Environmental Health News: Algal blooms target sea otter hearts. A toxin formed during algal blooms, which are increasingly common due to climate change, leaves sea otters at risk of deadly heart disease. Within the past decade, those working on the frontlines of marine health have treated an unprecedented number of animals poisoned by harmful algal blooms. Jayme Smith, the Southern California Coastal Water Research Project’s harmful algal bloom expert, was an undergraduate student at Vanguard University of Southern California working with sea lions at a local marine mammal rehabilitation center when she consistently saw these devastating impacts. “It’s really heartbreaking,” Smith told EHN. “A lot of times it’s the adult female sea lions and they’re in really bad condition, they have seizures, and a lot of times they can’t recover.” The culprit behind these episodes: domoic acid. This biotoxin accumulates in the food web during algal bloom events and causes severe health effects in larger animals, humans included. Now, researchers warn that the potent toxin targets the hearts of sea otters, threatening already sensitive populations, according to a recent study in the Harmful Algae journal.
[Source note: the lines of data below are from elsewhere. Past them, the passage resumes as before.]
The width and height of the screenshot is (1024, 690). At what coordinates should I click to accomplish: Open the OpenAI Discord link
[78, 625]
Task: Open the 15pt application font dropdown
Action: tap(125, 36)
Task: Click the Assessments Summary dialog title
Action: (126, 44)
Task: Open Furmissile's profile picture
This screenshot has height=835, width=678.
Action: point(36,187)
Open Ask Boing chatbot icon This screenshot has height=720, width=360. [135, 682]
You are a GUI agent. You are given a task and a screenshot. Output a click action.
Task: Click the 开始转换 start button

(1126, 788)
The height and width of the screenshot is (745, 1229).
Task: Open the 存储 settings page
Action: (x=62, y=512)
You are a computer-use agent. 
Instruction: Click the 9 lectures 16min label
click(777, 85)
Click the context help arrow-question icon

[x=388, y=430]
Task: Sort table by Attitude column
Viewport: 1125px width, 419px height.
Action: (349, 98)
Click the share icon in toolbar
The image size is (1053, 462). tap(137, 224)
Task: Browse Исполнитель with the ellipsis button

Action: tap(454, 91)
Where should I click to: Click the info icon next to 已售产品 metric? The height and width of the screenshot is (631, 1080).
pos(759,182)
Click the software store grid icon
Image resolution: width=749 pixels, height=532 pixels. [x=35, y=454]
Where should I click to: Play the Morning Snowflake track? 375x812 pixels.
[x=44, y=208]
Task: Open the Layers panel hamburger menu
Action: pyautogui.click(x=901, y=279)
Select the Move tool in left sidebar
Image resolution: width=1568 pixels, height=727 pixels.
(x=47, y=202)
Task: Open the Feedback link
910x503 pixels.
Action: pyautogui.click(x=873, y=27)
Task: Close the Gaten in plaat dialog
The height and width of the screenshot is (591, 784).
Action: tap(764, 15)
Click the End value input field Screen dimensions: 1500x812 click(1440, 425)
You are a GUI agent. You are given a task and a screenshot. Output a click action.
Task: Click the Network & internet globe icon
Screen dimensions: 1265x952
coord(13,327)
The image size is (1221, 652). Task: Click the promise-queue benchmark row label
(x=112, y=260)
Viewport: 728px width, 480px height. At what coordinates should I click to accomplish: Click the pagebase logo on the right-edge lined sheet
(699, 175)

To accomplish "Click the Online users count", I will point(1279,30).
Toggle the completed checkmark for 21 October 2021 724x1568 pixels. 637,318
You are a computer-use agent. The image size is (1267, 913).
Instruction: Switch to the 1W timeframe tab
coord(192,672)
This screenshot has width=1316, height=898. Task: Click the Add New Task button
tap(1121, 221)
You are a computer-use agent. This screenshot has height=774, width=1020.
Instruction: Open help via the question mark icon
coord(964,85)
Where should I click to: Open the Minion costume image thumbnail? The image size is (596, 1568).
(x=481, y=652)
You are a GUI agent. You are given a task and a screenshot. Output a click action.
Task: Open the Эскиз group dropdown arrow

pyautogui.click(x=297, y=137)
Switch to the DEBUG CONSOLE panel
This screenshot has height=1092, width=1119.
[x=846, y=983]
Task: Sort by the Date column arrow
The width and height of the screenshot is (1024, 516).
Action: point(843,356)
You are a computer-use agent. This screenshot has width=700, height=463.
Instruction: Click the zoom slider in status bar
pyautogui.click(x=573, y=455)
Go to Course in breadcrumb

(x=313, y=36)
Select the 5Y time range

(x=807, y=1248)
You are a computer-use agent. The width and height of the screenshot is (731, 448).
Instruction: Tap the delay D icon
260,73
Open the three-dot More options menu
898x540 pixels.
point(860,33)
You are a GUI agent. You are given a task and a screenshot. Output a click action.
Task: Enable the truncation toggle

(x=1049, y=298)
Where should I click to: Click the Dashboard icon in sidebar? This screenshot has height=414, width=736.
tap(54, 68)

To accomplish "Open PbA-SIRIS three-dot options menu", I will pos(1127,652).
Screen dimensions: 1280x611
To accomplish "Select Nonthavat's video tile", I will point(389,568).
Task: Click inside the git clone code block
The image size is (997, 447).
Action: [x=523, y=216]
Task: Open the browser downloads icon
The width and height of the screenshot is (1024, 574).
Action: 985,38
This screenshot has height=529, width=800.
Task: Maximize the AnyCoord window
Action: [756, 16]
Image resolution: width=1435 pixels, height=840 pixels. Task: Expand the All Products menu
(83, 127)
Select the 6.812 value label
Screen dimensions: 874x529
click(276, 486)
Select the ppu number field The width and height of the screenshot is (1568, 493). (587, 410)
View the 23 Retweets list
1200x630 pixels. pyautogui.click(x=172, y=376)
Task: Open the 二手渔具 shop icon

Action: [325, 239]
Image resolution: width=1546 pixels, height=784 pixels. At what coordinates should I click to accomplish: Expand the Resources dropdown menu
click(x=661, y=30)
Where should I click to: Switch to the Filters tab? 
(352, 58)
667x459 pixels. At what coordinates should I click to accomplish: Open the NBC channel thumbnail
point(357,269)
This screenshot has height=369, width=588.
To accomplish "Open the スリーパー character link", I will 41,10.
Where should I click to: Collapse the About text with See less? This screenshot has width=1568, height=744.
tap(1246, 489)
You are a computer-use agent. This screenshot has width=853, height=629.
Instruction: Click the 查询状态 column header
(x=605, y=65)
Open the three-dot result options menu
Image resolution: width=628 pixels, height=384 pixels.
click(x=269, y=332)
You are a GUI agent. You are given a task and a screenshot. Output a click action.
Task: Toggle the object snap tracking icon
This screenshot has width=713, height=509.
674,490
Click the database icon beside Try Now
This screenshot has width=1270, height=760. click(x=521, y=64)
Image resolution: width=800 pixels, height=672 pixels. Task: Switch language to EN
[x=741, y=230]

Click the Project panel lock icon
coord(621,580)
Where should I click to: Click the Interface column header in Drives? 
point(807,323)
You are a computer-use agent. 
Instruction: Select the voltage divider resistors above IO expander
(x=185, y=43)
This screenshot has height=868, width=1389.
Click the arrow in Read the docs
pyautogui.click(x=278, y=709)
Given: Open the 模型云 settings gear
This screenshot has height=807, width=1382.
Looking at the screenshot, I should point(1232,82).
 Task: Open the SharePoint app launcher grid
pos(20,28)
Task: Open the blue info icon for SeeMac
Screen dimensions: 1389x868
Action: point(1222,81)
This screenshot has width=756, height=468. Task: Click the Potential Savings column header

The Conversation: Water being pumped into Tampa Bay could cause a massive algae bloom, putting fragile manatee and fish habitats at risk. Millions of gallons of water laced with fertilizer ingredients are being pumped into Florida’s Tampa Bay from a leaking reservoir at an abandoned phosphate plant at Piney Point. As the water spreads into the bay, it carries phosphorus and nitrogen – nutrients that under the right conditions can fuel dangerous algae blooms that can suffocate sea grass beds and kill fish, dolphins and manatees. It’s the kind of risk no one wants to see, but officials believed the other options were worse.